Relevar la necesidad de proteger de una forma más específica a las embarcaciones marítimas, especialmente si se trata de embarcaciones artesanales que naveguen por aguas interiores, es el objetivo del proyecto (boletín 13756) aprobado por la Cámara y enviado a segundo trámite, al Senado.

Su fin es garantizar que existan medidas preventivas. En dicho sentido, se establece que las embarcaciones de mayor tamaño no puedan quedar sin responsabilidad humana en su gobierno y conducción.

Se enfatiza la responsabilidad que cabe, solidariamente, a los armadores de las naves causantes de accidentes. Esto, cuando se producen graves daños materiales y pérdidas de vidas humanas.

En el texto se describen casos en que embarcaciones de mayor calado o que prestan servicios en labores industriales colisionan con naves de pesca artesanal.

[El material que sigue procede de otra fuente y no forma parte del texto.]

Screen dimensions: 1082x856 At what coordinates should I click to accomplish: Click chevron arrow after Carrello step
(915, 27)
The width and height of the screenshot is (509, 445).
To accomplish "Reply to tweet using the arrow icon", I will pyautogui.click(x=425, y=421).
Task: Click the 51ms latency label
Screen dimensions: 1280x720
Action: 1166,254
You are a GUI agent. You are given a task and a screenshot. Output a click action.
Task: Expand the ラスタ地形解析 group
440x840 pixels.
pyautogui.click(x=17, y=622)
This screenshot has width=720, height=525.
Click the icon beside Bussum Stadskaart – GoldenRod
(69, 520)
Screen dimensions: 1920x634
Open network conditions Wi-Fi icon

Ello, se acota, no solo provocan la obvia pérdida de las naves menores, sino también de vidas irreparable de pescadores.

Contenido del proyecto

La moción indica que el uso del piloto automático solo podrá realizarse bajo la estricta observancia del capitán o patrón de la nave. También corresponderá esta facultad para quien tenga su mando para tal efecto.

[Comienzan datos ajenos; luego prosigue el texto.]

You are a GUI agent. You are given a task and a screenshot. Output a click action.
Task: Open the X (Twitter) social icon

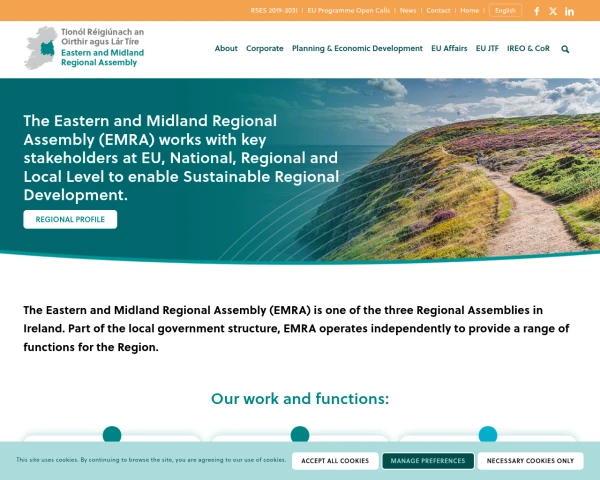[x=553, y=11]
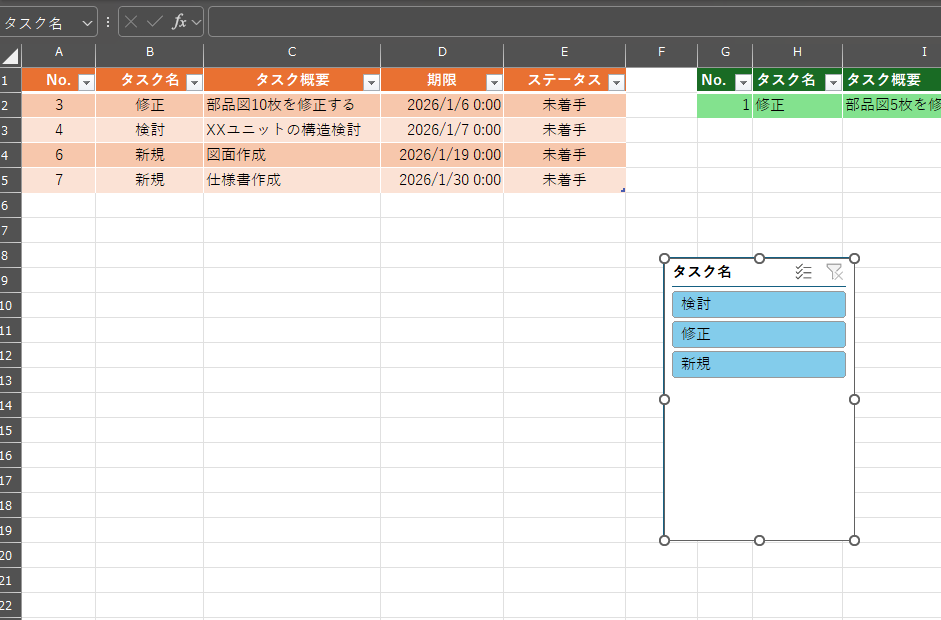Click the formula bar Cancel X icon
This screenshot has height=620, width=941.
pos(131,22)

Toda nave a la que le sean aplicables las presentes disposiciones y que cuente con piloto automático deberá disponer de una cámara de vigilancia. Junto a ello, se deberá contar con un sistema de grabación.

Dicho sistema registrará que la persona responsable de la conducción de la nave preste la debida atención a las condiciones externas de la nave. La autoridad marítima establecerá las normas técnicas que deberá cumplir dicho sistema de vigilancia.

Se considerarán accidentes y se deberá instruir una investigación sumaria (por parte de la autoridad marítima) cuando el paso de una nave produzca la destrucción de artes y aparejos de pesca, aun cuando no ocurra abordaje entre las embarcaciones.

Lo anterior, con el fin de que funcionarios especialistas acrediten las circunstancias precisas en que se verificó un accidente en el mar. De tal manera, se espera que la resolución final sirva, eventualmente, como plena prueba o informe pericial para acreditar un hecho en sede civil de indemnización de perjuicio.